# [EXERCISE GOAL]
The answer must consist of each line below that contains the string "header".

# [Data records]
◆ ◆ ◆ ◆ ◆ ◆ ◆
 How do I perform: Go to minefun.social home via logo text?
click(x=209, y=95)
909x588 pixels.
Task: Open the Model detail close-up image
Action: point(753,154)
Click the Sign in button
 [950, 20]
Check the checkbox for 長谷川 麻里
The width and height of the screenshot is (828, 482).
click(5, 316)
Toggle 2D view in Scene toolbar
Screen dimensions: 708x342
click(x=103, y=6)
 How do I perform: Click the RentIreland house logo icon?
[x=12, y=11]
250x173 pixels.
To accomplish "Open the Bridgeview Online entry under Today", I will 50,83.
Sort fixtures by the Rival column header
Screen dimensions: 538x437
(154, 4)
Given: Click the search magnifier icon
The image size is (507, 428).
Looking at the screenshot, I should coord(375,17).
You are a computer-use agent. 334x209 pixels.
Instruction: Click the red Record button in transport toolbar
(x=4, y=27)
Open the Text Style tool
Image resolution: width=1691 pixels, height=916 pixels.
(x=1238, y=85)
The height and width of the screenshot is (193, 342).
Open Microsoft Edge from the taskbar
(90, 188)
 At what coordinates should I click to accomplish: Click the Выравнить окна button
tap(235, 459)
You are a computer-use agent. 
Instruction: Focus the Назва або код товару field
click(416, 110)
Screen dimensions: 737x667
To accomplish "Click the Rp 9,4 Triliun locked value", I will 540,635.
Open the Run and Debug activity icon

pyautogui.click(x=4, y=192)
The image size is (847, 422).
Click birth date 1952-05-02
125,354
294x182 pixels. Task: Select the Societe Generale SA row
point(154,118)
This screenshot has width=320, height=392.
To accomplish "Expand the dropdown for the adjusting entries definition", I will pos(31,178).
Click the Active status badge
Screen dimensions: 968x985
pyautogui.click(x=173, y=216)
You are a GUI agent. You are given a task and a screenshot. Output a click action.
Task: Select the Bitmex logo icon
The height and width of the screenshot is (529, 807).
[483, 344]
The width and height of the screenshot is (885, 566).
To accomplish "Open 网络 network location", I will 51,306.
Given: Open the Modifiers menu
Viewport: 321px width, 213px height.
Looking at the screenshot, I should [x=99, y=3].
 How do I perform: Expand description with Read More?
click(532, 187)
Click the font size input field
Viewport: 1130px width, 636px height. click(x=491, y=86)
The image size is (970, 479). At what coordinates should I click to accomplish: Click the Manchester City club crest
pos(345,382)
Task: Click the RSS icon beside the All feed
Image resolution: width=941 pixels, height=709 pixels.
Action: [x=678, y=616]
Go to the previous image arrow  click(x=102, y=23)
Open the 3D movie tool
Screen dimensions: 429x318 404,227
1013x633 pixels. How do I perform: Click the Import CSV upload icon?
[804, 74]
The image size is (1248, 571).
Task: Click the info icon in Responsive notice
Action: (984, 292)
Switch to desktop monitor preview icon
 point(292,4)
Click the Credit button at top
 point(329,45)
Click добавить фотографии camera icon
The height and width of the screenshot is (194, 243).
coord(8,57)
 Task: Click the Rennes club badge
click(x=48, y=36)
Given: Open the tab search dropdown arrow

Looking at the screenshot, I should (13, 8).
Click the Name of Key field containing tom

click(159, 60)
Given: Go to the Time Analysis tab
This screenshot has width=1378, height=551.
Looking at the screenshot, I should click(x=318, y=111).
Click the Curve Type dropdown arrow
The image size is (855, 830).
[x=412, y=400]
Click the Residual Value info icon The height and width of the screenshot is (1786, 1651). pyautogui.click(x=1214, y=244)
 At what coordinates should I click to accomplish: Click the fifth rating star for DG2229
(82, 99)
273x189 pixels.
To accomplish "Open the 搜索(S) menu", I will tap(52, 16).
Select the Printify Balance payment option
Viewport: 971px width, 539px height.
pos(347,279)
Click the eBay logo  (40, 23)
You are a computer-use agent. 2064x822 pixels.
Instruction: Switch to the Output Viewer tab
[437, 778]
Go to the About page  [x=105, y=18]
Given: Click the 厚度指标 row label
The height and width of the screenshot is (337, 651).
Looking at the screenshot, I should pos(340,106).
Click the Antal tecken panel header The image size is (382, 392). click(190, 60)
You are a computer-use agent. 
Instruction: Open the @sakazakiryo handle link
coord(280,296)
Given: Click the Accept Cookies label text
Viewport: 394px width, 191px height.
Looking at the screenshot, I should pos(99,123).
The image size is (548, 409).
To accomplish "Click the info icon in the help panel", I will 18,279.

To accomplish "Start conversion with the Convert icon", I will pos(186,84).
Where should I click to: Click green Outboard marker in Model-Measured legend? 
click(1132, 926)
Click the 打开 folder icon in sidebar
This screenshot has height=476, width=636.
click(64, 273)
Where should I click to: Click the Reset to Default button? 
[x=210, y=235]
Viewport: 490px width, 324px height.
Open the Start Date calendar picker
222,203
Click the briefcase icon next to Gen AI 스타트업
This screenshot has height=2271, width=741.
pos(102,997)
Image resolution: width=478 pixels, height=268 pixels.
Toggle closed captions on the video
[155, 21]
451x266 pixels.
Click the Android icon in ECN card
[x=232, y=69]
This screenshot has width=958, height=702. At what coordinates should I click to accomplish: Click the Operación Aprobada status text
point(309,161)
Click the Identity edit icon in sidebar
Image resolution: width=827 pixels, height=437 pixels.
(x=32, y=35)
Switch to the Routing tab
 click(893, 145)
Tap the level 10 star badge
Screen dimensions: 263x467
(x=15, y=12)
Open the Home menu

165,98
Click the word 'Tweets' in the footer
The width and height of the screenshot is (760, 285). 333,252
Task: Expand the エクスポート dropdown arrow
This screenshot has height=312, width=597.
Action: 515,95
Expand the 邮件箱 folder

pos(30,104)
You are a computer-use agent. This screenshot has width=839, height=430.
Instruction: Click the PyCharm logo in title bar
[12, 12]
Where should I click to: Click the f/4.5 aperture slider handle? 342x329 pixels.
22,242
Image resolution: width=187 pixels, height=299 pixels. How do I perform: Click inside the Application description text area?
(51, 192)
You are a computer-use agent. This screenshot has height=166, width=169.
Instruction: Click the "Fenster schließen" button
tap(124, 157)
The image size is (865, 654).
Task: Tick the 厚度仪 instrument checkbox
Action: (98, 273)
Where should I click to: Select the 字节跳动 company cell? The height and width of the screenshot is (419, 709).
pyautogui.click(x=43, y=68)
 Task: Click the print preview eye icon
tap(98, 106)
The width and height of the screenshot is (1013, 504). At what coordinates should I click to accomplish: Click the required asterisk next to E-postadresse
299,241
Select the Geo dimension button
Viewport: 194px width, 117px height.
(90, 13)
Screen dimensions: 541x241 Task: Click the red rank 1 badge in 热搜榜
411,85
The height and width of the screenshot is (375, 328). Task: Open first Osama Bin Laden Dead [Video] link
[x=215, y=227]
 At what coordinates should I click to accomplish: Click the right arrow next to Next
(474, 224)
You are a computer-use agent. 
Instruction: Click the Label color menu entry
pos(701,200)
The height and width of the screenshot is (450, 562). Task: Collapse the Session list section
◆ ◆ ◆ ◆ ◆ ◆ ◆
# [THE COMPLETED TASK]
Sort fixtures by the Rival column header
Click the Antal tecken panel header The image size is (382, 392). click(190, 60)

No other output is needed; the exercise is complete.